Maid from Foreign Country

Title: Maid from Foreign Country

Author: Heyhelloo

URL: http://www.winglin.net/fanfic/Heyhelloo/

Reviewer: jjwyl



`Story Title[did it catch my attention?] : -2/5

It seems to be a really plain and not eye-catching title. But the word ‘Foreign’ did catch me because most of these stories on the site are mainly made up of Asians, but you used a foreigner in the story, so I thought it was pretty cool.


`Appearance[what was my first impression? Did it catch my attention?] : -6/10

Only the pictures of Big Bang caught my attention. But the poster itself looks a bit too plain. There weren’t a lot of colors to really attract the readers. But I could sense that it was a happy mood with all the bright colors in the poster. Try to use a brighter, bolder font for your title and quote.


`Forewords[did your forewords make me wanting to read more?] : -8/10

Your foreword was short but it was simple. I liked it. It got me hooked to continue on with the rest of the story.

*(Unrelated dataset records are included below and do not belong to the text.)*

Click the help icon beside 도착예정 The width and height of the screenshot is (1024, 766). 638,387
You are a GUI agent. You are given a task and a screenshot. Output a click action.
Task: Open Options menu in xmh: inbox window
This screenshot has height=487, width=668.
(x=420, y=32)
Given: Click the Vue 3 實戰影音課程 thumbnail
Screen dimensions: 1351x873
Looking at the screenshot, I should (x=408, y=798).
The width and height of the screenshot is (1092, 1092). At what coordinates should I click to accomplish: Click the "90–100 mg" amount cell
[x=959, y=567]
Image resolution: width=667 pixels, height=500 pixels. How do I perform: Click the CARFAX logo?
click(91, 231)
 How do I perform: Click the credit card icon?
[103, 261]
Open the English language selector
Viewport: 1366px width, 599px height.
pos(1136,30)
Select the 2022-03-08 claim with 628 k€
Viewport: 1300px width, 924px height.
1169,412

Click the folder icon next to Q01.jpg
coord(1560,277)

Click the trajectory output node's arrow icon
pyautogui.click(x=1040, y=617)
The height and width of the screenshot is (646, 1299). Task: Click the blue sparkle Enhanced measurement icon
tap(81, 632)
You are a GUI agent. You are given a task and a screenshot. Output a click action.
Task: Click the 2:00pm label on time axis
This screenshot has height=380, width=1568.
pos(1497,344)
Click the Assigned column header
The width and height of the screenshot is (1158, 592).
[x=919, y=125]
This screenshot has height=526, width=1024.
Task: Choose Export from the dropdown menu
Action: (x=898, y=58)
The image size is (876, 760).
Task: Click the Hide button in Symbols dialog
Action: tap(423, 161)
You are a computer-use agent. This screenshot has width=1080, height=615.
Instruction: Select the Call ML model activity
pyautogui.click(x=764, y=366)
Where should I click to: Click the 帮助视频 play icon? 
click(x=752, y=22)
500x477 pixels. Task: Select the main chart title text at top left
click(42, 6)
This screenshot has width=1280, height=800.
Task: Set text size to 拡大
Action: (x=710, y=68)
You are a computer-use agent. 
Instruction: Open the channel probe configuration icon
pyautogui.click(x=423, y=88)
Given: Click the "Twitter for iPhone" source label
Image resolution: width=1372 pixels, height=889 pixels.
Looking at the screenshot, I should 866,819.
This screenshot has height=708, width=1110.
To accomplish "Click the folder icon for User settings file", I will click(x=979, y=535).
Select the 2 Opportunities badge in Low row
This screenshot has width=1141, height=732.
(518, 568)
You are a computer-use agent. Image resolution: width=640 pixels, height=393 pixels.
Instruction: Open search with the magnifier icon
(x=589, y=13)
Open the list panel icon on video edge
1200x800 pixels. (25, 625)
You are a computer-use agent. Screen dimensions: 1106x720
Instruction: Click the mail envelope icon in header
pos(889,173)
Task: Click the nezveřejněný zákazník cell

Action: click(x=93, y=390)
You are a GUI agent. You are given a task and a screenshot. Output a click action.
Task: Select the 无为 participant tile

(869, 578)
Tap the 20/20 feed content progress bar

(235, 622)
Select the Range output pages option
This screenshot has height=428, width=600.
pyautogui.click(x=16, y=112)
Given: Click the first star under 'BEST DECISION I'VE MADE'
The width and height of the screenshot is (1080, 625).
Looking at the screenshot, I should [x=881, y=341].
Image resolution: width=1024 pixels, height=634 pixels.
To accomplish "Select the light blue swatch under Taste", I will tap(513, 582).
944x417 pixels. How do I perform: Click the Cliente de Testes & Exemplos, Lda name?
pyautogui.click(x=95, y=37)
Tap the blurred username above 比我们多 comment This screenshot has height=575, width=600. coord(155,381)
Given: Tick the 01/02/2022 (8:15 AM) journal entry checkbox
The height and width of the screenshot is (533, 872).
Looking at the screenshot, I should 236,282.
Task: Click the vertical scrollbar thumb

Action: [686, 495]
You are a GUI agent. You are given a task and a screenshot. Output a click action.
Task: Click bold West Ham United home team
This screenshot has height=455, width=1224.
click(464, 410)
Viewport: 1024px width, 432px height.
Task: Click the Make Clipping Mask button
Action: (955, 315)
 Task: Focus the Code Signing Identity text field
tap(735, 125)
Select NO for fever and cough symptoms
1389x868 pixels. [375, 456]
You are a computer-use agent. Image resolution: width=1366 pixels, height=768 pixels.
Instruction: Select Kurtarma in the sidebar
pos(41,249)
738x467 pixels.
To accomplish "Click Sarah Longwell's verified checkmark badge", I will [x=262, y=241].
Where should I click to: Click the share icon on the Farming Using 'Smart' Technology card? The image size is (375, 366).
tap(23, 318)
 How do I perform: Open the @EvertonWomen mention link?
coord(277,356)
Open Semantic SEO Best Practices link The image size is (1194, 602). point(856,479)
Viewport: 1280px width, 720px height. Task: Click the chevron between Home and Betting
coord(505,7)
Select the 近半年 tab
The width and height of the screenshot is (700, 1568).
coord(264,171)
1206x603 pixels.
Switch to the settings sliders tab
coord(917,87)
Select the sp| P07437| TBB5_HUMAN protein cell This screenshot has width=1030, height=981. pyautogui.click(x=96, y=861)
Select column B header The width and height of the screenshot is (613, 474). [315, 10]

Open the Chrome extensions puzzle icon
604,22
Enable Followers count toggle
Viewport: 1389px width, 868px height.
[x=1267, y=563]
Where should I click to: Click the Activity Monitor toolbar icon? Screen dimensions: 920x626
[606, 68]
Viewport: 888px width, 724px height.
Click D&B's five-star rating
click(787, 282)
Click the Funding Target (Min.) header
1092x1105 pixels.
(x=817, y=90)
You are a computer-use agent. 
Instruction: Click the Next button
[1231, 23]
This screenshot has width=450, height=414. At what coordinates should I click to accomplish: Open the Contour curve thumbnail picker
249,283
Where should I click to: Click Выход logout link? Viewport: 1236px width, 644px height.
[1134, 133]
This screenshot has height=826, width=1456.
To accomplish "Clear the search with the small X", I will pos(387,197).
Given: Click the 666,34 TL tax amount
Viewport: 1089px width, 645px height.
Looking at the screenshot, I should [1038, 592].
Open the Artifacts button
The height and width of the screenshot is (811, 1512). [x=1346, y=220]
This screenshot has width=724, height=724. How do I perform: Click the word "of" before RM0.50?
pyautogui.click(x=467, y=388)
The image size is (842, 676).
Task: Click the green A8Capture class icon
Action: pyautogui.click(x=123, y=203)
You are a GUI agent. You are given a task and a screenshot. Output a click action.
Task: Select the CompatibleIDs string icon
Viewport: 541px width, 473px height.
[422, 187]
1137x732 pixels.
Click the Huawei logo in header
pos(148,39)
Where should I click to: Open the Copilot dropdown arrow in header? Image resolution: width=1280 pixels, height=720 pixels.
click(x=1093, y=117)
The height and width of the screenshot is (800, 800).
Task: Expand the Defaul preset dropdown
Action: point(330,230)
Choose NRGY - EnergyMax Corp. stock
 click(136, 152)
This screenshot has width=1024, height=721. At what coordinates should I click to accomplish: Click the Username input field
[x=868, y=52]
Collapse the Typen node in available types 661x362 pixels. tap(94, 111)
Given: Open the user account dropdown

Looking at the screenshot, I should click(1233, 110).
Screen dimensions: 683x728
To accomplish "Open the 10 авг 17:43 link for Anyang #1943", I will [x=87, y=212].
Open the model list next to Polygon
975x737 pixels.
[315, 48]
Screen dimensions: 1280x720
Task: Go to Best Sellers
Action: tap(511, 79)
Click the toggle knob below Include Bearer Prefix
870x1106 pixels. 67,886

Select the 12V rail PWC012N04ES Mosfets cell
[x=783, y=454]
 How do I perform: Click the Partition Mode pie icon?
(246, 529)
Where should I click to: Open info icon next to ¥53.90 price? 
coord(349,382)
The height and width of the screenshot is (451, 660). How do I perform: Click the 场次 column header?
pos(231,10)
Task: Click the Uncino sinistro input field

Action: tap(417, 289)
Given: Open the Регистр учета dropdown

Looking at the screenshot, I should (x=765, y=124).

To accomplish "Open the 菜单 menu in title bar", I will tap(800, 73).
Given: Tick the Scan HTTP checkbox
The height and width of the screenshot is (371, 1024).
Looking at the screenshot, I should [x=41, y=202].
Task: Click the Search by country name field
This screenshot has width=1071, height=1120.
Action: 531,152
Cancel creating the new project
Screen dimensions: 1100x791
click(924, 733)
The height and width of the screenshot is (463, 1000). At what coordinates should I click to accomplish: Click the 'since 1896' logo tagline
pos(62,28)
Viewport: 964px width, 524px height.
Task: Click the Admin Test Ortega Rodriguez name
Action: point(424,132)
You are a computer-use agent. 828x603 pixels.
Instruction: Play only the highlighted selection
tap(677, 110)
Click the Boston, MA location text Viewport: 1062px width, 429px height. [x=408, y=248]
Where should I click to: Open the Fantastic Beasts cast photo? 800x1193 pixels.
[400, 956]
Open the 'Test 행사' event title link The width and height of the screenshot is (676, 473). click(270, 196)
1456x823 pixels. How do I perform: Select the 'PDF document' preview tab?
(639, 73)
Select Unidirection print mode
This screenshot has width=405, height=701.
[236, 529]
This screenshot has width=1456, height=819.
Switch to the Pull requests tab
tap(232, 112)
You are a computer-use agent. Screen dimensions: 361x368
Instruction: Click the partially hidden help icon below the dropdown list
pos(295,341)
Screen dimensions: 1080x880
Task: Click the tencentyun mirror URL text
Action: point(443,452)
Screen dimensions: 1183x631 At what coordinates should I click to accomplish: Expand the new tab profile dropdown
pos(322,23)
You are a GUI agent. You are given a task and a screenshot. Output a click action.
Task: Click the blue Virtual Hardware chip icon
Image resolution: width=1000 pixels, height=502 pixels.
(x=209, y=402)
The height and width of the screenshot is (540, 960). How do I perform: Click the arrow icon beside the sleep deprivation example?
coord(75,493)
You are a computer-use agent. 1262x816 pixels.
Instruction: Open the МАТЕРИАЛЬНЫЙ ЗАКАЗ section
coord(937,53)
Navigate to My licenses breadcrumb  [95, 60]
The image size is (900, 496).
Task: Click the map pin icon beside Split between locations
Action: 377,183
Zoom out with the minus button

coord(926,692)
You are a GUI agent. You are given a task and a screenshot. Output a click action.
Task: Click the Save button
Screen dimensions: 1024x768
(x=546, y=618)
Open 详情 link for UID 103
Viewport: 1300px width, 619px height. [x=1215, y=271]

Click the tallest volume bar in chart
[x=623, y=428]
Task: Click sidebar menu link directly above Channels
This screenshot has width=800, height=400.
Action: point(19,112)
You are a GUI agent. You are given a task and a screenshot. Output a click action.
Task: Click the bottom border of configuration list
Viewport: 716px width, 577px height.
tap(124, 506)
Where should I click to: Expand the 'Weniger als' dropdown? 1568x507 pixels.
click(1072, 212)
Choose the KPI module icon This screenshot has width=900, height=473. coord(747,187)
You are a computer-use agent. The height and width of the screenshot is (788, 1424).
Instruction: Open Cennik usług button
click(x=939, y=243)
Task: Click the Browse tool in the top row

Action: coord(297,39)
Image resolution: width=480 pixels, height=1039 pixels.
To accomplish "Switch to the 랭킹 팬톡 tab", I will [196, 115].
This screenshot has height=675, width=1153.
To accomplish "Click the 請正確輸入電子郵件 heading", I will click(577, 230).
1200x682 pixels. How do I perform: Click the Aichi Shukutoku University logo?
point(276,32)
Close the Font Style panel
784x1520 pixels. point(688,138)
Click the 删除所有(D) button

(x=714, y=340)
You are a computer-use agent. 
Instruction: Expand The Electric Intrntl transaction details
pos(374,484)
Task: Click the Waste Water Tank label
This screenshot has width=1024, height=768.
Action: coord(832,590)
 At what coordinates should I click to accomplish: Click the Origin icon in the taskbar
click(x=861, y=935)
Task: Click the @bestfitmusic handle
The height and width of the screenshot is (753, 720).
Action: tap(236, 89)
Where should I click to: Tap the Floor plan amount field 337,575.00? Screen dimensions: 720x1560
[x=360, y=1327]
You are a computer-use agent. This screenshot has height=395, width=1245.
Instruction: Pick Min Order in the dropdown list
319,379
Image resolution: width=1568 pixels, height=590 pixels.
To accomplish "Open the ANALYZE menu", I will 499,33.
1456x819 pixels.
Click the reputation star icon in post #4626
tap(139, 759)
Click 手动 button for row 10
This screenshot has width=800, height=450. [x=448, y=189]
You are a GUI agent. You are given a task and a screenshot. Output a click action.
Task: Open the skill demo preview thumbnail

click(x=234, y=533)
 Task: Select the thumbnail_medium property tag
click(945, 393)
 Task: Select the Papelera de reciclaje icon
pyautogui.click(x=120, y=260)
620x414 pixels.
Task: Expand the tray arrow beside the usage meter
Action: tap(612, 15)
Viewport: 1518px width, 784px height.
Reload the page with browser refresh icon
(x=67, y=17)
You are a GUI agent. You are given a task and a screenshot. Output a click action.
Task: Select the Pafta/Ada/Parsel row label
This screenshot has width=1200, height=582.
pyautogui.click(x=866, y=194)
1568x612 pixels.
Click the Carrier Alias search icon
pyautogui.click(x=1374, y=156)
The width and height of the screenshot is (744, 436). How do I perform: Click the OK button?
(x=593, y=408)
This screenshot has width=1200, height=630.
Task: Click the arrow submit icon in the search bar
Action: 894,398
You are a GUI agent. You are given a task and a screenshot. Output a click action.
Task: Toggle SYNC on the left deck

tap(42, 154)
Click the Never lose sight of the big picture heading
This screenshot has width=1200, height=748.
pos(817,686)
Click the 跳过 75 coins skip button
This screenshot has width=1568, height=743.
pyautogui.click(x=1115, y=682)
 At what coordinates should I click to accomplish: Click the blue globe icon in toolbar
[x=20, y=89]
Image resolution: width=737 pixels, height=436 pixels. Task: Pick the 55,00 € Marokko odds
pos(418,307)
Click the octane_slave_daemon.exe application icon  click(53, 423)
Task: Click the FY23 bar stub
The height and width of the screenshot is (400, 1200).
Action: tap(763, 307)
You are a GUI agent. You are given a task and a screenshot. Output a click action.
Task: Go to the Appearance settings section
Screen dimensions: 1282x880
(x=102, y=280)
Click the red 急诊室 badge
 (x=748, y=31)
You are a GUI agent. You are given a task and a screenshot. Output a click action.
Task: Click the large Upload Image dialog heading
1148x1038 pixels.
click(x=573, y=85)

`Plot[was the plot cliche or was it interesting?] : -9/15.

I have to say, it is kind of greasy and cheesy. Going to the amusement park as a date is really common in stories. Try to think of something new and unique. Also, friends fighting each other over the same girl, I’ve read about those in lots of other stories.


`Characterization[was I able to learn about the characters?] : -8/10

You did great on describing each of the characters. I was really able to tell what type of person they were. But when you were describing their clothing/dresses, try to make it more detail.


`Creativity/Originality[was it creative?] : -6/10

It wasn’t really creative or original because many of the scenes were kind of common. With the guy getting jealous, the girls beating up the main character, the amusement park date, and others.


`Spelling/Grammar/Vocabulary[was I able to understand what you were trying to say?] : -6/10

I found a lot of grammar mistakes in here. For some parts of the story, you kept on placing words that don’t make sense into the sentence. I didn’t understand what you were trying to say. Try to lengthen your choice of vocabulary too.


`Flow[was it too fast or too slow to my liking?] : -9/10.

The flow was great. The timing of everyone was well paced and it wasn’t too fast or too slow.


`Writing Style[did your writing style make it easy for me to read?] : -11/15

I would recommend you to not start a new line every time you start a new sentence. Try to bunch a couple of sentences together to form a paragraph.


`Overall Enjoyment[did I enjoy this story?] : -5/5

I LIKED YOU STORY!! And I’ll continue to read it until you finish it! It’s really addicting! It also seems like you update really fast too.


`Total : -70/100

`Bonus : -2/5

One for having Big Bang and one for updating so quickly.